Retype each of the following rows word for word.

..............................

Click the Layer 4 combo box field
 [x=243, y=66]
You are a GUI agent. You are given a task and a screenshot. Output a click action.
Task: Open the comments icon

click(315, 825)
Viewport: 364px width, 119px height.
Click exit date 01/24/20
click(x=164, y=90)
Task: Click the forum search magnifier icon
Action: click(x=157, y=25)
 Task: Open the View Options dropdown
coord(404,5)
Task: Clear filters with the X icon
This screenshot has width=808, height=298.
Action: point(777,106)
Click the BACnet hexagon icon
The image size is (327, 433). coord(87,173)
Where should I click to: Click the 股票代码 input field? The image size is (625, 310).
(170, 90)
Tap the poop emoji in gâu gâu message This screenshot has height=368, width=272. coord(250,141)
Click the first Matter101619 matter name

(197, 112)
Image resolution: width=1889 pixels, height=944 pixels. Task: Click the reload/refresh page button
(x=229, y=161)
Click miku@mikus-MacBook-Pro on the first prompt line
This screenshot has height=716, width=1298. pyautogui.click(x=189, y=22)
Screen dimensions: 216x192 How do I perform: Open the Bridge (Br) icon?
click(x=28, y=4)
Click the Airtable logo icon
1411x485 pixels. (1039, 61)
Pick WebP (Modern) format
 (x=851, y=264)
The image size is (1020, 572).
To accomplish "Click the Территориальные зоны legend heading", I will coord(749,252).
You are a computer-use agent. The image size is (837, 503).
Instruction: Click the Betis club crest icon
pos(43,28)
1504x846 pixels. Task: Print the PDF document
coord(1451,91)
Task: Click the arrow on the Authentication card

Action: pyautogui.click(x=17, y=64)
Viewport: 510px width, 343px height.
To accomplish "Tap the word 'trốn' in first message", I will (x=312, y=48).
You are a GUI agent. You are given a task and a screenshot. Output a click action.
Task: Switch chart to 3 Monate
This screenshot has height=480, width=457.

..............................

> _Solution_:
Click the Layer 4 combo box field
 [x=243, y=66]
You are a GUI agent. You are given a task and a screenshot. Output a click action.
Task: Open the comments icon

click(315, 825)
Viewport: 364px width, 119px height.
Click exit date 01/24/20
click(x=164, y=90)
Task: Click the forum search magnifier icon
Action: click(x=157, y=25)
 Task: Open the View Options dropdown
coord(404,5)
Task: Clear filters with the X icon
This screenshot has width=808, height=298.
Action: point(777,106)
Click the BACnet hexagon icon
The image size is (327, 433). coord(87,173)
Where should I click to: Click the 股票代码 input field? The image size is (625, 310).
(170, 90)
Tap the poop emoji in gâu gâu message This screenshot has height=368, width=272. coord(250,141)
Click the first Matter101619 matter name

(197, 112)
Image resolution: width=1889 pixels, height=944 pixels. Task: Click the reload/refresh page button
(x=229, y=161)
Click miku@mikus-MacBook-Pro on the first prompt line
This screenshot has height=716, width=1298. pyautogui.click(x=189, y=22)
Screen dimensions: 216x192 How do I perform: Open the Bridge (Br) icon?
click(x=28, y=4)
Click the Airtable logo icon
1411x485 pixels. (1039, 61)
Pick WebP (Modern) format
 (x=851, y=264)
The image size is (1020, 572).
To accomplish "Click the Территориальные зоны legend heading", I will coord(749,252).
You are a computer-use agent. The image size is (837, 503).
Instruction: Click the Betis club crest icon
pos(43,28)
1504x846 pixels. Task: Print the PDF document
coord(1451,91)
Task: Click the arrow on the Authentication card

Action: pyautogui.click(x=17, y=64)
Viewport: 510px width, 343px height.
To accomplish "Tap the word 'trốn' in first message", I will (x=312, y=48).
You are a GUI agent. You are given a task and a screenshot. Output a click action.
Task: Switch chart to 3 Monate
This screenshot has height=480, width=457.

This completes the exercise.